- _OBJECTIVE_
In the article on carbon markets for agriculture, what share of total U.S. methane emissions comes from agriculture?

- _PAGE EXCERPT_
================

Barriers to tapping the potential of carbon markets for agriculture

An EDF analysis of carbon credits for rice growers shows great climate and cost-savings potential, but is that enough for farmers to participate?

In 2015, rice became the first crop for which agricultural carbon credits were valid for compliance in the California cap-and-trade system. Unfortunately, as of September 2020, no compliance credits have been generated. A newly released report by EDF explores the reasons why.

In the U.S., agricultural greenhouse gas emissions comprise approximately 10% of the economy-wide total emissions. The share of emissions from agriculture is larger for non-CO2 GHGs, making up approximately 78% of the U.S. total for nitrous oxide and 38% for methane.

Policymakers are eager to find mitigation opportunities in the agriculture sector, best evidenced by the bipartisan Growing Climate Solutions Act, which seeks to enable voluntary credit markets for producers to mitigate climate change.

As both policymakers and producers eye the potential of the agriculture sector to grow climate solutions, it’s worth taking a closer look at both the opportunities and the challenges that must first be addressed to tap this potential.

A case study of carbon credits for rice

EDF’s work on agricultural carbon credits began in earnest in 2007 after receiving the first of several U.S. Department of Agriculture grants to investigate how to bring agricultural emissions reduction credits to market. The objective was to design crediting systems that achieve the dual benefits of reducing GHG emissions while also providing meaningful revenue opportunities to landowners.

An EDF discussion paper summarizes some of the underlying analytics of these efforts for a series of crops and geographies. One specific example from the paper — rice in California — highlights both the carbon- and cost-saving opportunities associated with conservation practices like bailing and drainage, and the challenges associated with agricultural credits as a viable abatement measure.

================

- _DATASET CONTENT_
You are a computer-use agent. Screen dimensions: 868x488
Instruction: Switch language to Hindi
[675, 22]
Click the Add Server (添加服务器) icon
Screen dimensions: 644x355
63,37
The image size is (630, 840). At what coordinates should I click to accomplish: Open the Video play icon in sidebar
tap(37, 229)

================

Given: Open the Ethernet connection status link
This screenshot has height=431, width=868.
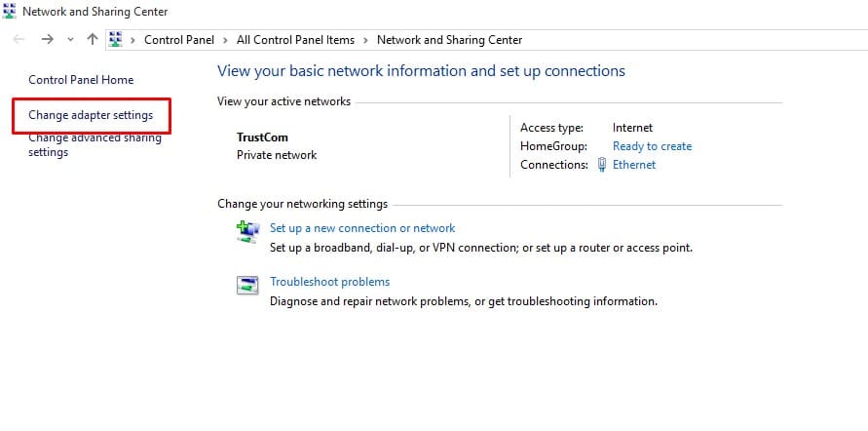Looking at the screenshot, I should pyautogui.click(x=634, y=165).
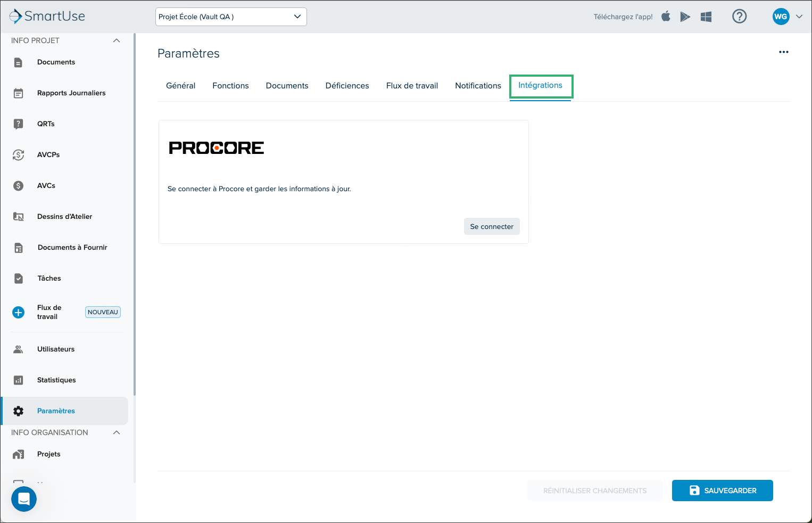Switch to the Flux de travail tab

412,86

================

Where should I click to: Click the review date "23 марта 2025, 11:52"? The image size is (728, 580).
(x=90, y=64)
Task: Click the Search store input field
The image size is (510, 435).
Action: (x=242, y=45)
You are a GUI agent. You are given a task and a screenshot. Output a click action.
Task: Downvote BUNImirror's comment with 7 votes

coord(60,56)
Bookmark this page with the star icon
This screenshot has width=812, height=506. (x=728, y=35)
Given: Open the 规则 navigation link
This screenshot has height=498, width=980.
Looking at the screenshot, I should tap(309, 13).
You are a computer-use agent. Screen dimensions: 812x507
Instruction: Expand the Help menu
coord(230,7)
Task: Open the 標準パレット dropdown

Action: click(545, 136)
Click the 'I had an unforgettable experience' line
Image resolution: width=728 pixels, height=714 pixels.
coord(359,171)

================

- _SOLUTION TO THE PROBLEM_
Approximately 38%.